The parent company is subject to the U.S. federal income tax at 21% in three months ended March 31, 2019 and 2018. The parent company does not conduct any operations and only incurs expenses, such as legal fees, accounting fees, investor relations expenses and filing fees, relating to the Company’s status as a reporting company under the U.S. securities laws. DB-Link Ltd is not subject to U.S. or PRC income tax and is not subject to income tax in the British Virgin Islands.

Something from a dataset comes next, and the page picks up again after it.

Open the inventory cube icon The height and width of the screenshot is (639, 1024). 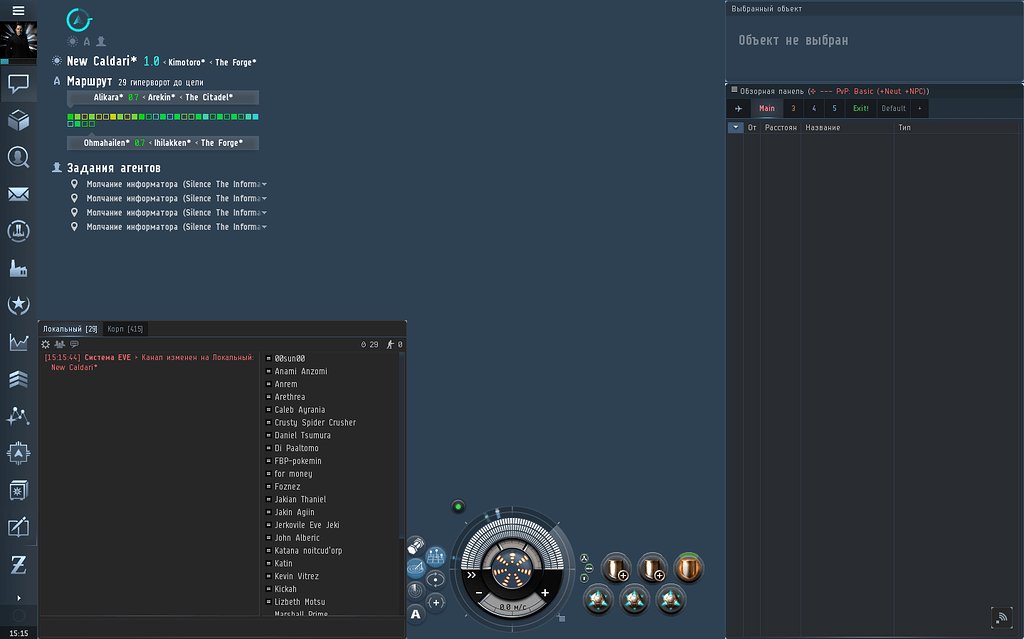[18, 121]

In three months ended March 31, 2019 and 2018, the U.S. parent company incurred a net operating loss of $41,681 and $59,541. As a result, $8,753 and $12,504 of deferred tax assets and the same amount of valuation allowance were recorded to offset deferred tax assets in three months ended March 31, 2019 and 2018.

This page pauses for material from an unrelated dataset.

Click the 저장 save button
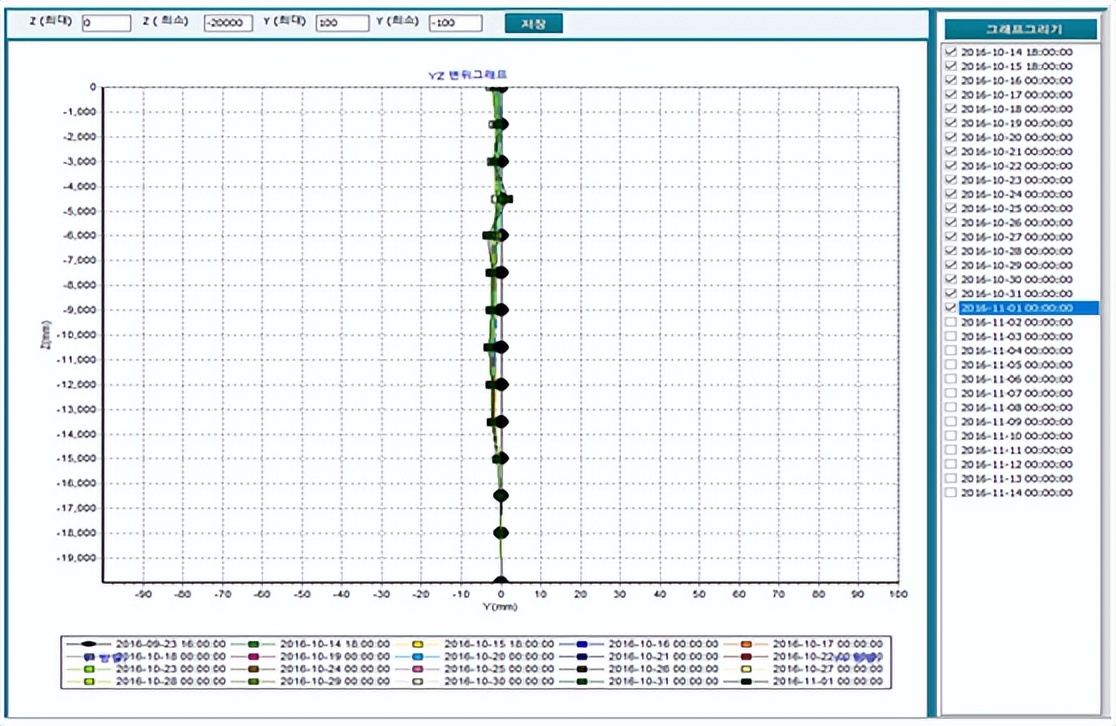Viewport: 1116px width, 726px height. pyautogui.click(x=533, y=23)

The Company’s PRC subsidiary Huantai was subject to the PRC income tax at a rate of 25%. Singapore subsidiary DBUB Pte was subject to an income tax rate of 17%.

The components of deferred income tax assets and liabilities as of March 31, 2019 and December 31, 2018 are as follows:

    2019   2018
Deferred tax assets:                
U.S. net operating losses   $ 71,920     $ 63,167  
PRC operation     105,856       69,593  
Singapore operation     128,517       89,133  
Discontinued operation     —         37,753  
Total deferred tax assets     306,293       259,646  
Less valuation allowance     (306,293 )     (259,646 )
    $ —       $ —    

Reconciliation of the differences between the statutory U.S. Federal income tax rate and the effective rate is as follows for the three months ended March 31, 2019 and 2018.

    2019   2018
Tax benefit at US Statutory Rate     (21.0 )%     (21.0 )%
Tax rate difference     0.8 %     (2.9 )%
Valuation allowance     20.2 %     23.9 %
Effective rate     —   %     —   %

 

Note 10 –  DISCONTINUED OPERATIONS

The Company’s former business was the distribution of imported products, including digital products, baby products, health nutrition and frozen food through its online store, applications on mobile devices and also in physical stores. The Company had sustained continuing losses in this business and did not believe it will be able to operate that business profitably. As a result, the Company transferred the equity in Capital to its former chief executive officer in May 2018. The Company’s former business is treated as a discontinued operation.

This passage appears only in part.